Eventually she got around to telling me the purpose of her call, which was to make certain that her kids would be welcome at any time to race over to my house on the chance that their father was in no condition to care for them.  She was particularly worried about that night, when he was set to return home after a long and potentially triggering evening which had included a confrontation about the issue.  She didn’t know what kind of mood he’d be in, or how that mood might play out when he was already so very put out with her.

Who could have said no?  I didn’t.  Instead I listened, knowing that anything she disclosed was surely only the tiniest fraction of the indignities she’d faced over the years he’d been impaired.   An ache grew in my chest when I considered where she thought she was right now:  a decade of hurt behind her and almost no hope that she could ever be free.

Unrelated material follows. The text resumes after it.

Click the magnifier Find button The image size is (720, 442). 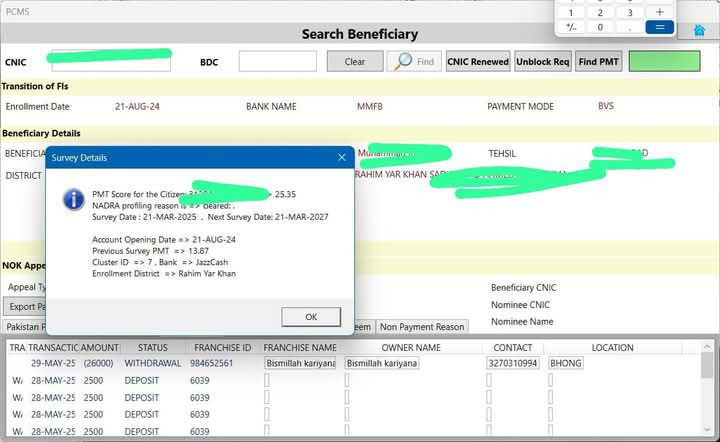coord(414,62)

“I can listen,” eventually I broke in, “but I have no experience in dealing with this issue.  Would you consider calling someone first thing in the morning so that you can get some real help?   From an expert?”

Bad as it was, she showed no indication of being ready to take steps in that direction.  She didn’t know any phone numbers.  “I’m looking them up right now,” I said, doing a quick google search for the relevant information.  She didn’t have paper, or a pencil.  “I’ll wait,” I said, and eventually I heard her rustling through a drawer.  She didn’t want to call on a phone he had access to, on the chance that he’d trace the numbers.  “Can you call from work?” I asked, and reluctantly she admitted that possibly, maybe, someday, if things didn’t get better, she would.

For now I’ll keep the phone handy.  I’ll call — probably more than she’s altogether comfortable with — to see how she’s getting on.  I’ll keep my eyes and ears peeled.  I have no compunctions against calling the 911 or child protective services.

Immersed in the situation as deeply as she is, I guess it makes sense that she holds on to some hope.  From my view, however, there is none.